Now, for many observers this will appear to be nothing more than moral exhibitionism. But who says that isn’t effective? At least in our postmodern era, symbolism is more powerful than ideas. Why? The United States, according to some anthropologists, is a guilt culture: we are kept in line socially by the guilt one feels when one breaches some convention. My own opinion, as a thoroughly unqualified theorist in this area, is that the US today blends aspects of both guilt and shame cultures. The point is that guilt, shame, and social ostracism — not ideas or principles — figure most prominently in our contemporary politics. And the use of symbolism is an efficient way to evoke those feelings in an opponent.

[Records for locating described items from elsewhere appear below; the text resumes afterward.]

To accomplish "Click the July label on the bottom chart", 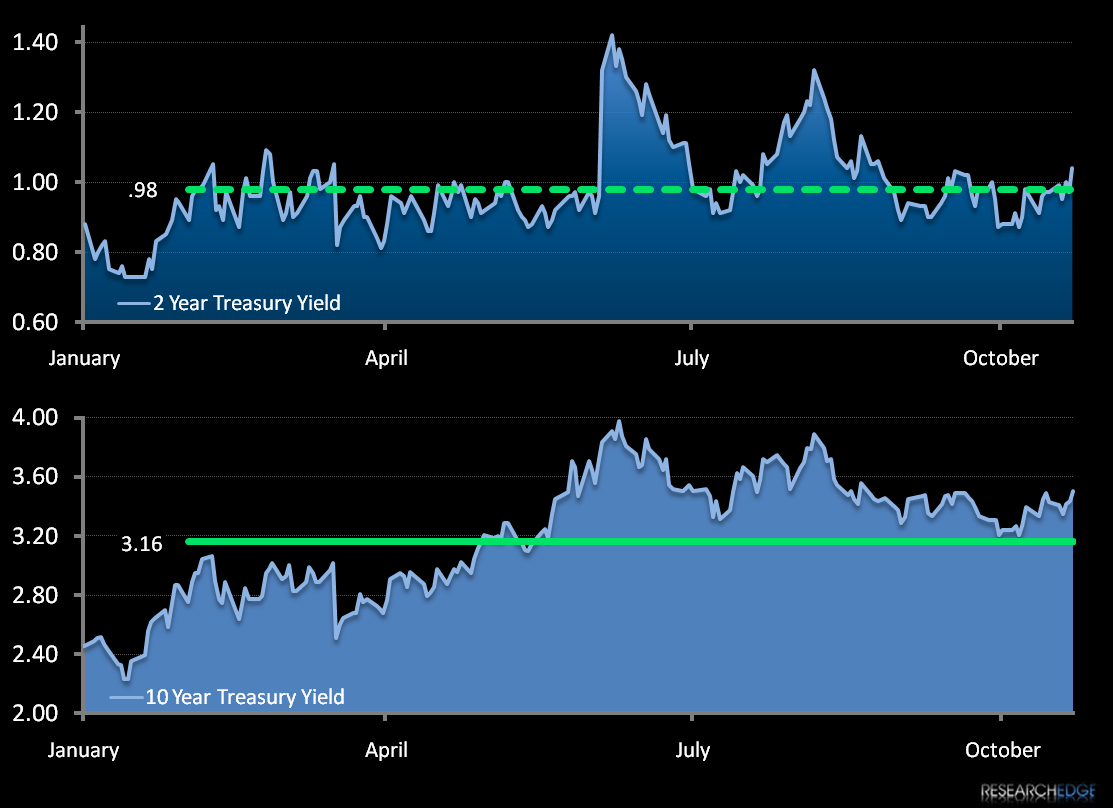I will pos(692,749).
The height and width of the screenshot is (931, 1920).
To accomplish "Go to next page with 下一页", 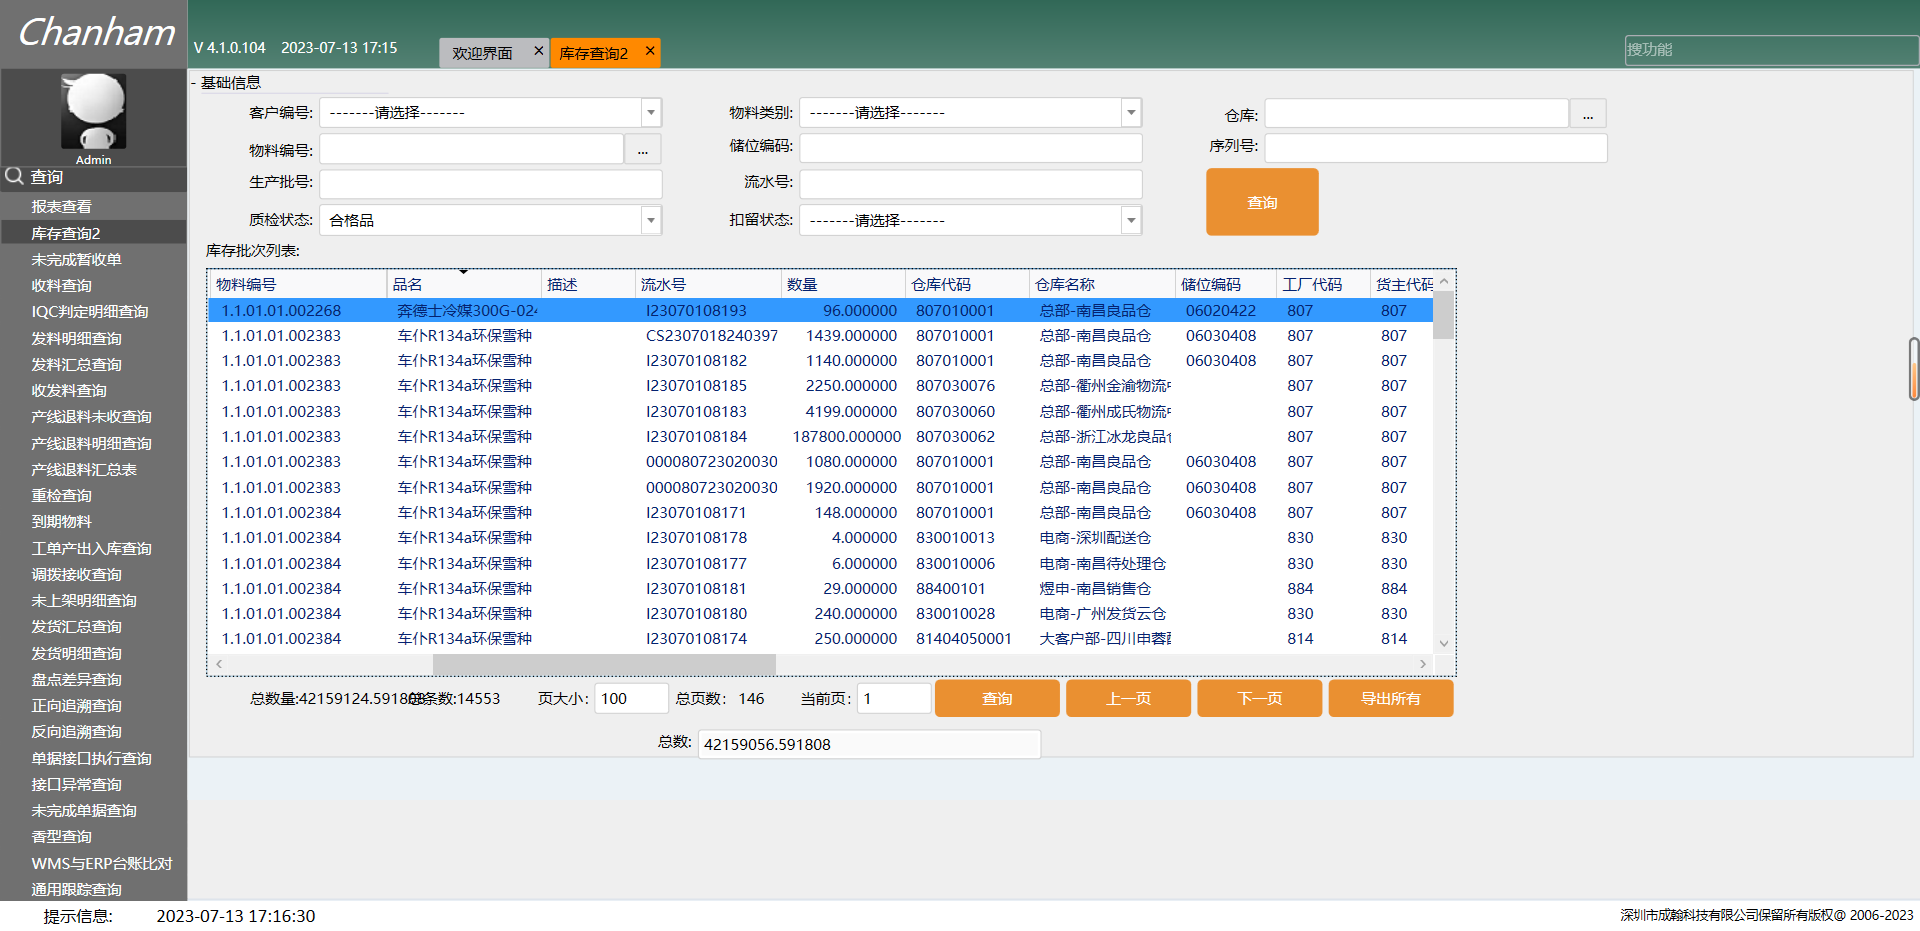I will click(x=1259, y=698).
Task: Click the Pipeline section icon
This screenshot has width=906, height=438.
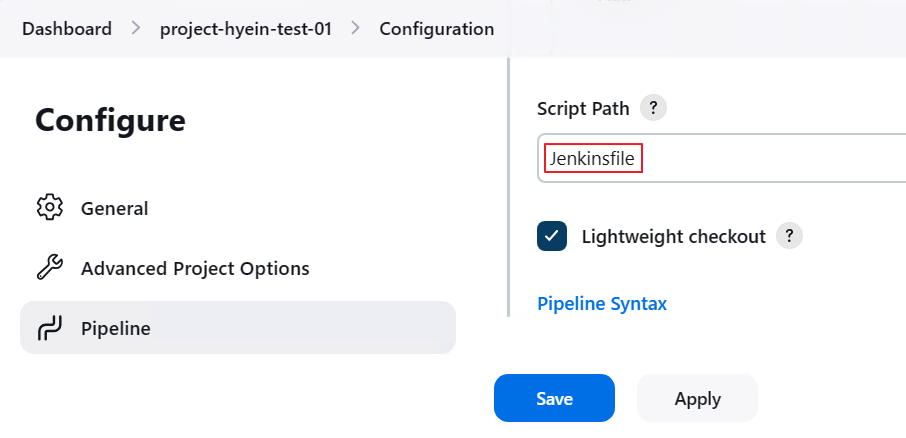Action: [49, 328]
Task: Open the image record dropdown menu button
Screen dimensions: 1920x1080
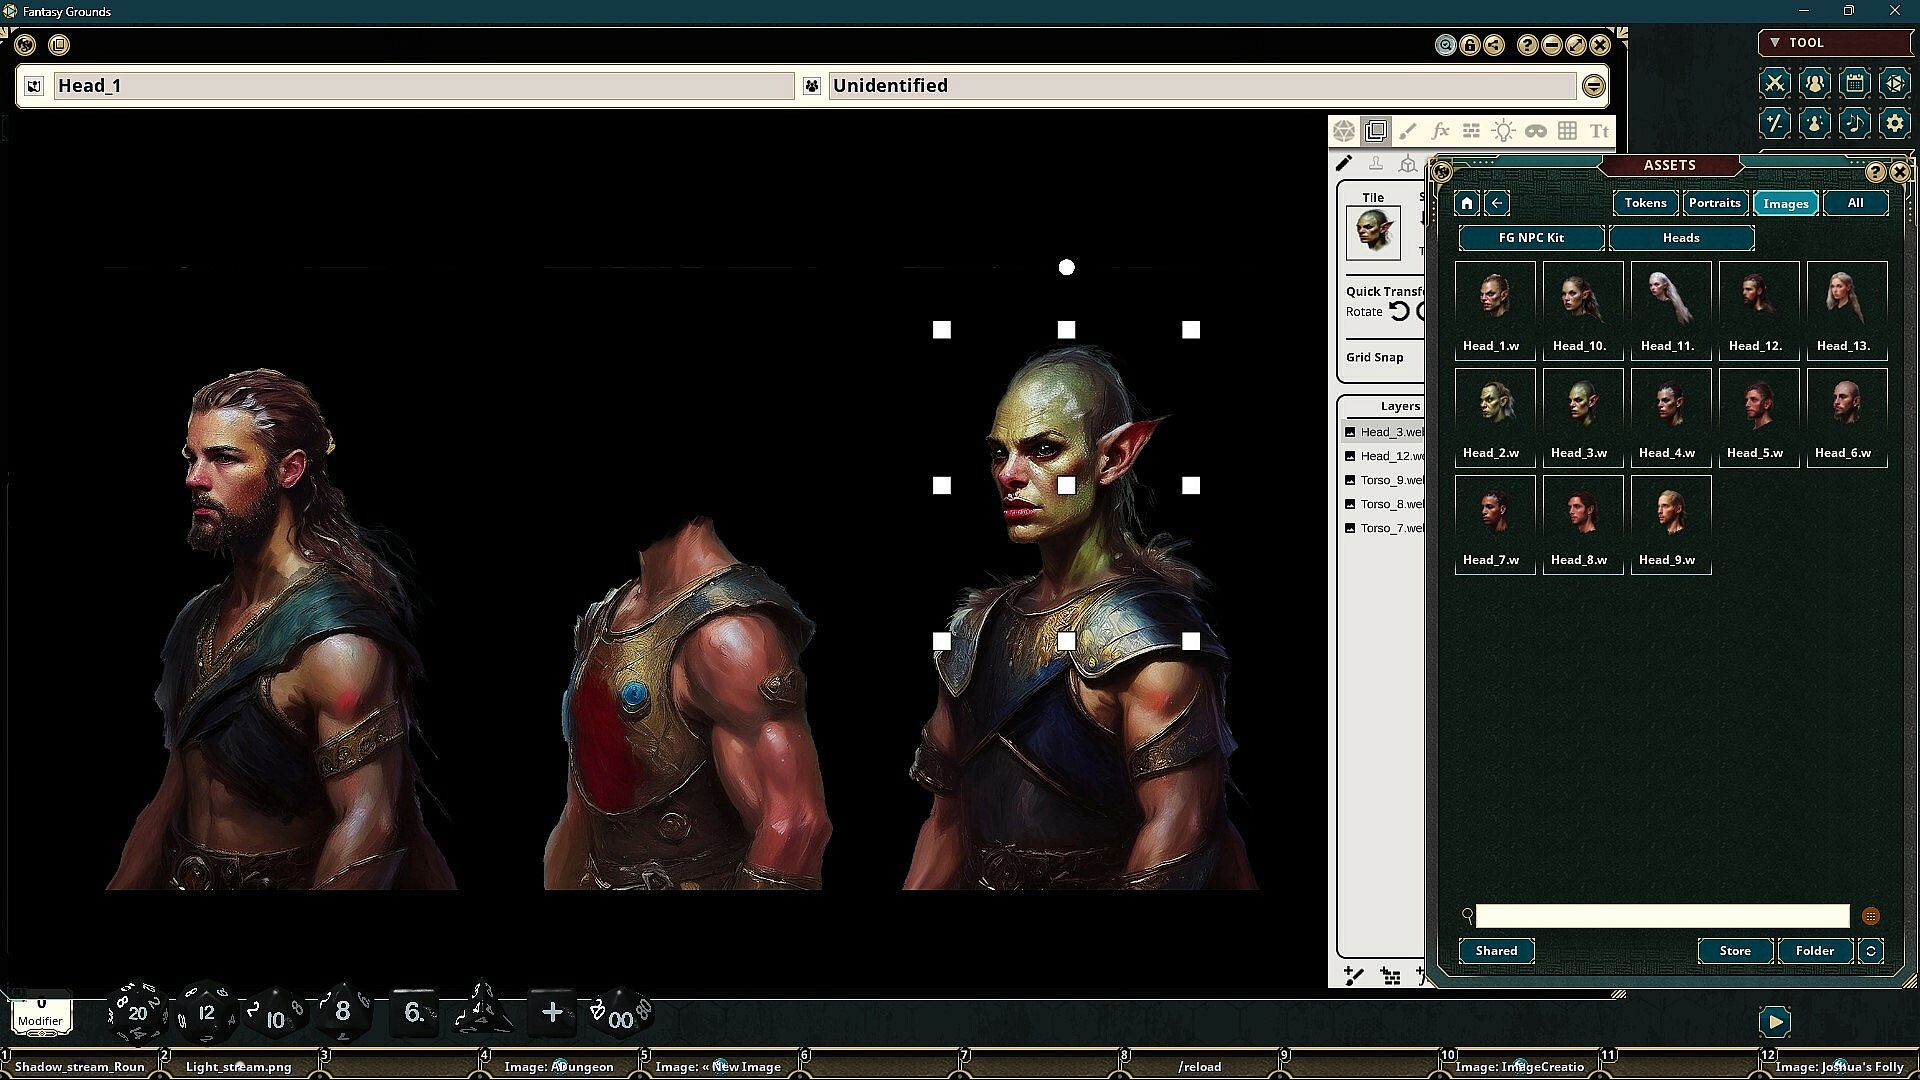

Lewis is a significant figure in the 1960s fight for civil rights. He knows that the sit-in brings to mind all sorts of symbols and images of that tumultuous era. (He and his cohort laid it on quite thick, at one point singing We Shall Overcome — a ridiculous bit of high burlesque.) One side of the culture war has been successful in linking all its opinions to the most contentious and guilt-ridden periods in American history. Anyone opposing the sit-in, then, is cast in the symbolic role of Bull Connor.
One might scoff at all of this, but bringing guilt and shame by continually invoking the lowest points in a nation’s history does affect people — see “Germany” — and often makes people assent to things not on their merits but on their emotional repercussions. I’ll always defend the Enlightenment, but it cemented in many Western minds a false idea of how humans actually think and make decisions. We have been trained since school age to believe that if we use facts, logic, and reason to make a case, we can persuade others to our side; if we apply this process to governance, the thinking goes, we can preserve our rights and liberty through superior argumentation.
Facts and logic exist, but most people don’t use them — or at least they only pretend to use them, brushing their base emotions with a thin glaze of reason. Those who sincerely value reason as a tool of debate are at an eternal disadvantage against those who don’t.